IA Auteur et Propriété individuelle

La création de contenus était jusque là l'apanage de l'espèce humaine. Avec l'apparition de l'IA "Auteur", que disent les lois liées à la propriété intellectuelle ?

Jusqu’à très récemment, la création de contenus artistiques ou professionnels était l’apanage indiscuté de l’espèce humaine. Cette spécificité est désormais derrière nous. En combinant des algorithmes complexes, des bases de connaissance volumineuses et une puissance de calcul parfois énergivore, l’IA est devenue Auteur.

Si cette “petite” singularité technologique n’est pas encore la grande, celle qui a été imaginée, dès les années cinquante, par le mathématicien John von Neumann nous offre néanmoins son lot de disruptions.

En matière de propriété intellectuelle, les lois, qui ont été conçues avant l'avènement de l’IA Auteur, se révèlent parfois inadaptées.

Une demande de brevet effectuée au nom de l’intelligence artificielle Dabus conçue par le physicien Thaler a mis en exergue cette curieuse question : un inventeur doit-il être nécessairement humain ? Ou plutôt : une IA peut-elle être considérée comme un inventeur ?

Un inventeur, une personne physique ou morale ?

Pour l’Office européen des brevets (OEB), un inventeur doit être une personne physique ou morale, alors que pour l’Office américain du droit d’auteur (USCO), une invention doit être considérée comme un acte mental.
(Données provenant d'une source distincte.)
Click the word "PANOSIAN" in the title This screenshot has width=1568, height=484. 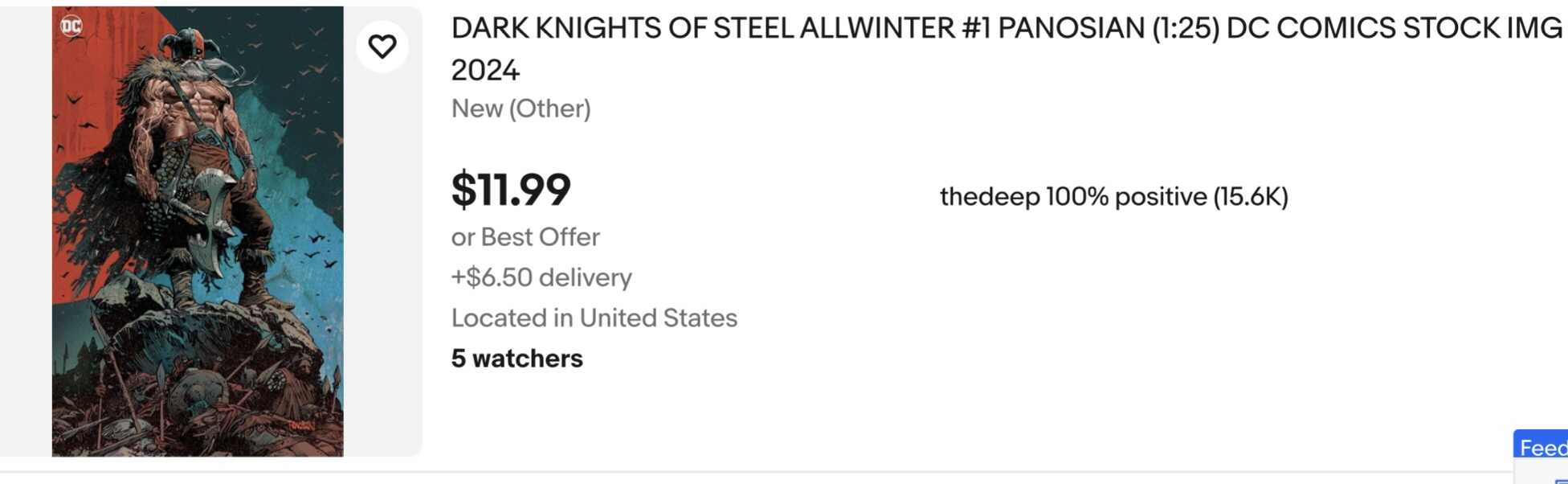pyautogui.click(x=1071, y=29)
En considérant ces deux définitions, le problème semble être simple et résolu. Pourtant, il n’en est rien !

Un arrêt en date du 30 juillet 2021 émis par la Cour fédérale d’Australie a estimé que l'intelligence artificielle Dabus pouvait être considérée comme un “inventor”.

Si cette première mondiale reste marquante en reconnaissant le caractère créateur des IA, elle ne modifie pas pour autant les règles de propriété.
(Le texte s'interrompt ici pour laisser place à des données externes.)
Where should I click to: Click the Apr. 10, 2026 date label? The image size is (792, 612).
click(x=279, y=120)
Bien que l’intelligence Dabus apparaisse désormais sur un document officiel en tant qu’inventeur, il n’a pas été question de lui attribuer le statut de demandeur ou de titulaire du Brevet. En la matière, seul un humain, à savoir le Docteur Thaler, a pu obtenir cette reconnaissance.

Quid de l'Europe ?

Nous voilà globalement rassurés, l’humain garde le contrôle et la singularité technologique peut attendre. Pourtant cette décision juridique n’est pas rien, tout en gardant un certain équilibre, la Cour fédérale d’Australie a validé une première dans l’histoire humaine : la co-création entre un homme et une machine.

Autre sujet, tout aussi sensible d’un point de vue légal : les données d’apprentissage. Quel que soit leur niveau de sophistication, les IA ne fonctionnent pas ex nihilo. Pour atteindre leur plein potentiel, les intelligences artificielles doivent alimenter généreusement leurs algorithmes. L’accès aux datas est devenu de ce fait un enjeu stratégique et la propriété de ses données plus encore.

En la matière, la proposition de règlement du Parlement européen et du Conseil sur l’équité de l’accès aux données et sur leur utilisation du 23 février 2022 ne nous dit pas grand-chose. Si la libre circulation des données au sein de l’Union européenne et la protection des données à caractère personnel sont des principes clairement énoncés, la question des jeux de données d’apprentissage et les droits associés semble être laissée en suspens.